YouTube goes stricter. It is tightening the rules regarding its partner program and raising the bars that a channel/creator must meet in lieu of monetizing videos. This measure is being made effective immediately, and to apply for the monetization, along with the ads attached to the videos, creators have tallied almost 4,000 hours of an overall watch time on their channel within the past 12 months and should have at least 1,000 subscribers. YouTube would also enforce this new eligibility policy for all the existing channels from February 20. This states that channels that fail to meet the threshold would be no longer allowed to make the ads.

To look back, initially, the standard for joining YouTube’s Partner Program was 10,000 public views, minus the specific requirement for annual viewing hours. This is definitely a change that would undoubtedly make it harder for new, smaller channels to reach monetization. But YouTube regarded this to be an important step of buying itself more time to see who’s following the company’s guidelines and disqualify “bad actors.”

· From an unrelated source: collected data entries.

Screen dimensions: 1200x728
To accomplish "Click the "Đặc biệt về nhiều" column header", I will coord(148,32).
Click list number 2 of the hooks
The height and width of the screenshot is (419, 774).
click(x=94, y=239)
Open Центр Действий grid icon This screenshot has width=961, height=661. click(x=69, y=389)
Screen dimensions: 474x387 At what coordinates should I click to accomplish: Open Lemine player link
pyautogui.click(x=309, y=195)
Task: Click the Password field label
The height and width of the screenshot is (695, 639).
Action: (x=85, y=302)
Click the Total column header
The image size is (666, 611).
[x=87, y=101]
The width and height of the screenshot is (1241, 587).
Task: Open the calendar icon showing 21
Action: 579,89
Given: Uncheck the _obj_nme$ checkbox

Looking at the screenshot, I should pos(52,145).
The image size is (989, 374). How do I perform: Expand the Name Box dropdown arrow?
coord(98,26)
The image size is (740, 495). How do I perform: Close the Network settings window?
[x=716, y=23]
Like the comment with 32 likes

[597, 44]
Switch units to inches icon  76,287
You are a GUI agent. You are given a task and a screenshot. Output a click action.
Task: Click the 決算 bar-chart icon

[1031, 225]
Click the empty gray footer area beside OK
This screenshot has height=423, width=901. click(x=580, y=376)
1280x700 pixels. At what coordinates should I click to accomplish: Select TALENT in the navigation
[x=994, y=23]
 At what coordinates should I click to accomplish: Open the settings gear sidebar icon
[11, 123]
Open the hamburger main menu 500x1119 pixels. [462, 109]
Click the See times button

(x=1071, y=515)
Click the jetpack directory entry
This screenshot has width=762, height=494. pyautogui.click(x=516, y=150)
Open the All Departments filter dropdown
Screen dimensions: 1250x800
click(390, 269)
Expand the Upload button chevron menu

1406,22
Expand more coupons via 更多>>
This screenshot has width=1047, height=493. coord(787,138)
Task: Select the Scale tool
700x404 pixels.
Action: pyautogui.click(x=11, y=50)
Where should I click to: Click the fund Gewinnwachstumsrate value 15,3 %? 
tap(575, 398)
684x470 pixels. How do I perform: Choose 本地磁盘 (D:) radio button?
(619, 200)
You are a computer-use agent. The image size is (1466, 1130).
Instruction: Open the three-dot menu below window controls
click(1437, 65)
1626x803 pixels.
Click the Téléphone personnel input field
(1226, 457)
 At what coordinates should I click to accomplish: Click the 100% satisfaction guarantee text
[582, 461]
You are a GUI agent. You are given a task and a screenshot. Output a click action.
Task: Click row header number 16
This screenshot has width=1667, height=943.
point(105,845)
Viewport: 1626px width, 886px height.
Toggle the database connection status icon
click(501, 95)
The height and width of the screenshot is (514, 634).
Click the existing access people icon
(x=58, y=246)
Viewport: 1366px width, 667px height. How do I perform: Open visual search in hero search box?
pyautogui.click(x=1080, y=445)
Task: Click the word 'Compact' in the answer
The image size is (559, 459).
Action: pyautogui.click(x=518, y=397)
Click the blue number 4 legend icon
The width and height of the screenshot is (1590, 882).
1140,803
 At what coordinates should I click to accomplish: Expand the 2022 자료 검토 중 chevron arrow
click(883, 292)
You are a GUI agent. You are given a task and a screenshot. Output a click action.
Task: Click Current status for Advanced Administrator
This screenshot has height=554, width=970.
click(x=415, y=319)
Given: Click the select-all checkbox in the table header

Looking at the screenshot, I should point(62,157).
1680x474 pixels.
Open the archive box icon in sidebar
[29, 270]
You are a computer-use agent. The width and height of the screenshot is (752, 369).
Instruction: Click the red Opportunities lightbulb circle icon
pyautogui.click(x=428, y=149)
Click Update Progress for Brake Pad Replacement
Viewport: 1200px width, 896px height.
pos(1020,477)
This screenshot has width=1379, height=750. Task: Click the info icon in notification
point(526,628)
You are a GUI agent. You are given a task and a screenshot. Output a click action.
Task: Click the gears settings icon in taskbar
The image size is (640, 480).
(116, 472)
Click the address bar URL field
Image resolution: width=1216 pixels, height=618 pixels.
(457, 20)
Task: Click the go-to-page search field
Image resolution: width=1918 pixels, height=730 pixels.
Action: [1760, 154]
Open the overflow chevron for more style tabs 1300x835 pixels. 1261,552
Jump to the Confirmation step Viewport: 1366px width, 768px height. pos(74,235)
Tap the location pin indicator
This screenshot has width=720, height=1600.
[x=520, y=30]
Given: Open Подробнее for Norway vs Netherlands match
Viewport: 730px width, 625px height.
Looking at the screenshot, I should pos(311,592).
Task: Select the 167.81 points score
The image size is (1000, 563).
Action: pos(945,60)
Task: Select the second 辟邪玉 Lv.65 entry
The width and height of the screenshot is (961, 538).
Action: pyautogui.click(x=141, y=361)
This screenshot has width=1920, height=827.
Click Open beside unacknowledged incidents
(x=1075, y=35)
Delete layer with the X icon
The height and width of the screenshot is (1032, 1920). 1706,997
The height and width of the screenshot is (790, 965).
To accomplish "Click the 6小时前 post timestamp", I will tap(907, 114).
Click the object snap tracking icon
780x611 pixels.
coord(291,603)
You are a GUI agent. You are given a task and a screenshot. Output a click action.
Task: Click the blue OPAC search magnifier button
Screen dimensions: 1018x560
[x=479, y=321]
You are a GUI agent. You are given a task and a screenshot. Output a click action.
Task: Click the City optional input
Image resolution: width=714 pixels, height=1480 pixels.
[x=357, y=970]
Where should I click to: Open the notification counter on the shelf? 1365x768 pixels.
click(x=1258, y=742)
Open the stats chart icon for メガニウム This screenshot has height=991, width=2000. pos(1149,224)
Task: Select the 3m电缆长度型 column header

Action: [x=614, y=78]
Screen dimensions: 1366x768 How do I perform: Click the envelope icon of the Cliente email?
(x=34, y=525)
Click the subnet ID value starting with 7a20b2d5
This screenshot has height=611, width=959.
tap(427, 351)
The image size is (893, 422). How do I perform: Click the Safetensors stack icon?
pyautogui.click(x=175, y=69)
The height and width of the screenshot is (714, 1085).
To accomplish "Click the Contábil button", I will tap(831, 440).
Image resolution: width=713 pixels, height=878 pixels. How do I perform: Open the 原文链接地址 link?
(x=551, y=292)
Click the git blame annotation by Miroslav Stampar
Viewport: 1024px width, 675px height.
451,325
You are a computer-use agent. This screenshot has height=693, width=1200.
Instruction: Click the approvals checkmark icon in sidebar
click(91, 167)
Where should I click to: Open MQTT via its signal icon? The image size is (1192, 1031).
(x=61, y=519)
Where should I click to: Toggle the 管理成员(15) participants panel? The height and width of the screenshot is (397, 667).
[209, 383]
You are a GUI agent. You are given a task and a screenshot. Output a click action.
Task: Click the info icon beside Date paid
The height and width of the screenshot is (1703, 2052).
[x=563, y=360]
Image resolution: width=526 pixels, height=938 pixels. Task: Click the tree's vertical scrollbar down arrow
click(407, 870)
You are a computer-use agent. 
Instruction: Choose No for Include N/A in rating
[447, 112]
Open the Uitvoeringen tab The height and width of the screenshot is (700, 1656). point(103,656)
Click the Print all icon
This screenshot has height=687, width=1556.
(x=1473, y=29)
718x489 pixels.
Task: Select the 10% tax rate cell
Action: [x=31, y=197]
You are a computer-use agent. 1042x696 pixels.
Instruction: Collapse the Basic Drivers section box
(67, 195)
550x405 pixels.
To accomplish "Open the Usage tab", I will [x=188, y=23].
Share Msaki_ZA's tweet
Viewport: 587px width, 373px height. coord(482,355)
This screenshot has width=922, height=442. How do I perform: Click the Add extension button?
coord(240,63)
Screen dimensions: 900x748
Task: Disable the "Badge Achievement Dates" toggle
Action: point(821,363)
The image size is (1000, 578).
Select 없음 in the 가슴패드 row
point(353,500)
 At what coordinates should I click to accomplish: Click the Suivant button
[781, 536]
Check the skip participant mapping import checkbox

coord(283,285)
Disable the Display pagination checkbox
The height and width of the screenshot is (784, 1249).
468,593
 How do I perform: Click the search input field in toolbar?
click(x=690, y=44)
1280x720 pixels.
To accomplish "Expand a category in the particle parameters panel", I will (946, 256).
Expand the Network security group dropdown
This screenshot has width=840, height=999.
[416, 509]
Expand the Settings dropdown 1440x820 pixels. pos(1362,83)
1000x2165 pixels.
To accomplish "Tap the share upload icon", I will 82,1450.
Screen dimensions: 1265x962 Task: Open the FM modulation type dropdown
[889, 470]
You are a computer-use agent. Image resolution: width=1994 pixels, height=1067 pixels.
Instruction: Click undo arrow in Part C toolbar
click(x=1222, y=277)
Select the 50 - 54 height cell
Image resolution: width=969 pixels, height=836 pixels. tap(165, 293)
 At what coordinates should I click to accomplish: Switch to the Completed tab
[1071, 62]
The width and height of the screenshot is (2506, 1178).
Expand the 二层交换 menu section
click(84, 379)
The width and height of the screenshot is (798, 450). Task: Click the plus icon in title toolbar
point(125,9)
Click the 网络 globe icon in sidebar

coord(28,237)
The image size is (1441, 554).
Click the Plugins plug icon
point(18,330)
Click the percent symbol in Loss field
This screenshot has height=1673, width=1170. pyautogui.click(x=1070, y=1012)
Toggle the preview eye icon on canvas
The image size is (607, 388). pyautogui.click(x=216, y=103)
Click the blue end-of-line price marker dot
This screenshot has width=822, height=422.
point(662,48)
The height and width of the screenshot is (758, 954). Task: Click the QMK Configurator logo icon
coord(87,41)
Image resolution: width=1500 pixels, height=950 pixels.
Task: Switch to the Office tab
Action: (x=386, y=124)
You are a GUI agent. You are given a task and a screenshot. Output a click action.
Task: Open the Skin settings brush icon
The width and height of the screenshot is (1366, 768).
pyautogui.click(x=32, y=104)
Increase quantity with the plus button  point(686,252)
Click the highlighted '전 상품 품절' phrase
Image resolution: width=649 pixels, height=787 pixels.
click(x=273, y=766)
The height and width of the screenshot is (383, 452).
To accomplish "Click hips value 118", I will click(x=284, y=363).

A very recent Blog Post by the company stated that “We’ve arrived at these new thresholds after thorough analysis and conversations with creators like you. They will allow us to significantly improve our ability to identify creators who contribute positively to the community and help drive more ad revenue to them (and away from bad actors). These higher standards will also help us prevent potentially inappropriate videos from monetizing which can hurt revenue for everyone”. Though not clearly mentioned, YouTube seems to reference the recent, high-profile Logan Paul in this regard.

This new stricter policy comes after Logan Paul, one of the YouTube’s stars creators published a video that enlisted a dead body in in Japan’s Aokigahara forest. Last week, YouTube had thrown Paul off its Google Preferred ad program and placed his YouTube Red original programming efforts on hold.

Of course, this is a chronic problem. Advertisers for years have complained about unwanted appearing along with disturbing videos on YouTube. The company has continuously promised changes for the rectification of this issue and has anyway implemented some. This new and staunch monetization structure is definitely quite an aggressive one compared to all the previous ones.

On a separate note, Google’s Paul Muret regarded that YouTube would be introducing a new “three-tier suitability system” in the next few months, aimed at giving marketers more control over the trade-off between running ads in safer environments versus reaching more viewers.